**TRY IT:**
In the records below, find the line that contains "Task: Switch to the Day tab" and the line that contains "This screenshot has height=389, width=503.". Set down exactly those lines and every line between them, and nothing more.

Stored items
###
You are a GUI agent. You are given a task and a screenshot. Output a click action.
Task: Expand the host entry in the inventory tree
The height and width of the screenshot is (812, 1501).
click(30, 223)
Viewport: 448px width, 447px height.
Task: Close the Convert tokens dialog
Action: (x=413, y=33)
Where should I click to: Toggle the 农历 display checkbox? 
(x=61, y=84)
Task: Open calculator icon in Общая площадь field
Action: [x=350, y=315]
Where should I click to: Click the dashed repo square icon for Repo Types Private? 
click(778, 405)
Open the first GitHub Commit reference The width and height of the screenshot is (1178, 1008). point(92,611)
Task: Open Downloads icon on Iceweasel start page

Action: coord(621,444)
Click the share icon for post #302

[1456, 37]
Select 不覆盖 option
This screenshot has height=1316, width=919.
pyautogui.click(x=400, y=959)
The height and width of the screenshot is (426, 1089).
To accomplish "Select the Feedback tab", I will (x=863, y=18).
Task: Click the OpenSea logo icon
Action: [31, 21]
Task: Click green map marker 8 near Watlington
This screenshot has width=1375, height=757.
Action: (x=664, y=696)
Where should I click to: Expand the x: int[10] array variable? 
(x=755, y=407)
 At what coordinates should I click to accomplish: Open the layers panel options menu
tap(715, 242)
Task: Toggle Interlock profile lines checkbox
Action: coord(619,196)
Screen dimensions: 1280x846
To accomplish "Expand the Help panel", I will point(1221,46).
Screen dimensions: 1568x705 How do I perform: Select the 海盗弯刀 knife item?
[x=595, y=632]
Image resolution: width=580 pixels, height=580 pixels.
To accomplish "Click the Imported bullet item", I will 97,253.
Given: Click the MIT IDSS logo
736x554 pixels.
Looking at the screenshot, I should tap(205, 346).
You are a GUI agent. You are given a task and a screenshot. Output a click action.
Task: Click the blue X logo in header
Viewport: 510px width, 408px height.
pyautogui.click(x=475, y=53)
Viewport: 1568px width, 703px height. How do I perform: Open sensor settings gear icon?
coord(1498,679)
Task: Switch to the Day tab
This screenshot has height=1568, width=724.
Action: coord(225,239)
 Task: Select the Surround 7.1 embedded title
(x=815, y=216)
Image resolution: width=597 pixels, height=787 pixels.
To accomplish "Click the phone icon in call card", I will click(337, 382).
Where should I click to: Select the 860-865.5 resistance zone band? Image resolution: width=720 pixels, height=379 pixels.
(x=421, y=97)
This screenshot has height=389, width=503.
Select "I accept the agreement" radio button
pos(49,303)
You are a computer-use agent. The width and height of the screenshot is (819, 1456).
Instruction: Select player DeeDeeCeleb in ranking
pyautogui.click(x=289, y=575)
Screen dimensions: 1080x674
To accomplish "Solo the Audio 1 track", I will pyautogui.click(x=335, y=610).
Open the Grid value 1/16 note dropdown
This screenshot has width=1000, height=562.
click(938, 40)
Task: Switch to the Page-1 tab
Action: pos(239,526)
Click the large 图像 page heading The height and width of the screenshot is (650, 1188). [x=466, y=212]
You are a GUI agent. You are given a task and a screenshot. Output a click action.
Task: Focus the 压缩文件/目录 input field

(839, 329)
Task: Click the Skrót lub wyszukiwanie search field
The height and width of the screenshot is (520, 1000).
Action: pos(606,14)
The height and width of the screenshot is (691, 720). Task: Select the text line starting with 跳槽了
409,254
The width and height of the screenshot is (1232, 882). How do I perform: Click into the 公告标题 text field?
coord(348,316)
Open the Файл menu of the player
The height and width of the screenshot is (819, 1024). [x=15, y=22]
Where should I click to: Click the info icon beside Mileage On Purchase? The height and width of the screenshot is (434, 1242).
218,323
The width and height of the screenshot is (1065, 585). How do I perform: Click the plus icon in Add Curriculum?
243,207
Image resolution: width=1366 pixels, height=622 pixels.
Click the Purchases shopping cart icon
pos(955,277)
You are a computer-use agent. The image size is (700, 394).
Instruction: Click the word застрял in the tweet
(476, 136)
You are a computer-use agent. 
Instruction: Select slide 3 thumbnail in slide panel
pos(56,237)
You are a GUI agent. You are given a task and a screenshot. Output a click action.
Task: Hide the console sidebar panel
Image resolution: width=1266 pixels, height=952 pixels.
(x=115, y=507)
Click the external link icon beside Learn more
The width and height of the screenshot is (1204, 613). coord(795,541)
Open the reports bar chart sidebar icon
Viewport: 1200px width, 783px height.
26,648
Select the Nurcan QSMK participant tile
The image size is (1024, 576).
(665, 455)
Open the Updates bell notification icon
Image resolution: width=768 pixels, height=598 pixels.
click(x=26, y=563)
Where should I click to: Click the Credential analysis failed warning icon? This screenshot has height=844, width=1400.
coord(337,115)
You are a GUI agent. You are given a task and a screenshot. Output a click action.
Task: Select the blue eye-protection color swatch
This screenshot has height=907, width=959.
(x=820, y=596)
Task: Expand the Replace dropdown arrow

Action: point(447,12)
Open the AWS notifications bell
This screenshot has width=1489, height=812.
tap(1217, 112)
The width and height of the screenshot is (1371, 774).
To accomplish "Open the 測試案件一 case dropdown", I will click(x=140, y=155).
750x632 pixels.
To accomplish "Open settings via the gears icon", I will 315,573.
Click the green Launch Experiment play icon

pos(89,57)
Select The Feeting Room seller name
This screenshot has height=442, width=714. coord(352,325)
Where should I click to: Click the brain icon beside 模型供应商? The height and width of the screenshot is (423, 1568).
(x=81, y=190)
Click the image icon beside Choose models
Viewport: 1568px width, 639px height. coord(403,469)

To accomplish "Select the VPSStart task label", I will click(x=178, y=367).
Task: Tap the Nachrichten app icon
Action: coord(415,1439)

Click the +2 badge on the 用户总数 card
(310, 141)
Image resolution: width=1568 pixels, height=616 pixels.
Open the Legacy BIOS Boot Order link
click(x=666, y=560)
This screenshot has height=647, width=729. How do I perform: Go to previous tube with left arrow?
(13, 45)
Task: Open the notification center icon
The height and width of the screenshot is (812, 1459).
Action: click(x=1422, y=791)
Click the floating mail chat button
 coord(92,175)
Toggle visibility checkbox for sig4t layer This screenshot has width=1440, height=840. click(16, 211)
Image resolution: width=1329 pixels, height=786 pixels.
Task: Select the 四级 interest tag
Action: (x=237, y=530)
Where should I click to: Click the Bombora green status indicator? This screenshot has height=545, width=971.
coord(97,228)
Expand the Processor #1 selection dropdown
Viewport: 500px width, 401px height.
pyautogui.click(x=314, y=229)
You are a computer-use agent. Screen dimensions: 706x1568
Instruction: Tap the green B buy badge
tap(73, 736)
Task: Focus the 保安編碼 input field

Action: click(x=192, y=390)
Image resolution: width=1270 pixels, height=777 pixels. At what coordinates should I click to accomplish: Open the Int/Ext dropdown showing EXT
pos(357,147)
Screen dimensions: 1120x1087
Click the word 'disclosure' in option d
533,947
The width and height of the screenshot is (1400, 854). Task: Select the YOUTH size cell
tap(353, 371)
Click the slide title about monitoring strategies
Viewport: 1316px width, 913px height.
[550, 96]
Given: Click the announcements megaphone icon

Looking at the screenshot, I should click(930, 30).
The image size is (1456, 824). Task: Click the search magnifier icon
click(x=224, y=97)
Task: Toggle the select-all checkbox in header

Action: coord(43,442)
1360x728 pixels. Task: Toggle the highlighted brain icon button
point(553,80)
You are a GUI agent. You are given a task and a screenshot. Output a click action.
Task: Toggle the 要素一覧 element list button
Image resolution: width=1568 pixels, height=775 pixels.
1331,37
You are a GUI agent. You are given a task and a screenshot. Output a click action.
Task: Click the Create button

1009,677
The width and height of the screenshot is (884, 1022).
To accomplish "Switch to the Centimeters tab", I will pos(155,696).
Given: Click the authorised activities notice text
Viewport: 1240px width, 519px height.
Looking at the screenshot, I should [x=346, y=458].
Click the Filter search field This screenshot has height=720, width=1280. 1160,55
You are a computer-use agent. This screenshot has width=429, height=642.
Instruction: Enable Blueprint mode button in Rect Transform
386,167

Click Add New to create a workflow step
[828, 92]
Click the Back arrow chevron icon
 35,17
###
**RESULT BELOW:**
Task: Switch to the Day tab
This screenshot has height=1568, width=724.
Action: coord(225,239)
 Task: Select the Surround 7.1 embedded title
(x=815, y=216)
Image resolution: width=597 pixels, height=787 pixels.
To accomplish "Click the phone icon in call card", I will click(337, 382).
Where should I click to: Select the 860-865.5 resistance zone band? Image resolution: width=720 pixels, height=379 pixels.
(x=421, y=97)
This screenshot has height=389, width=503.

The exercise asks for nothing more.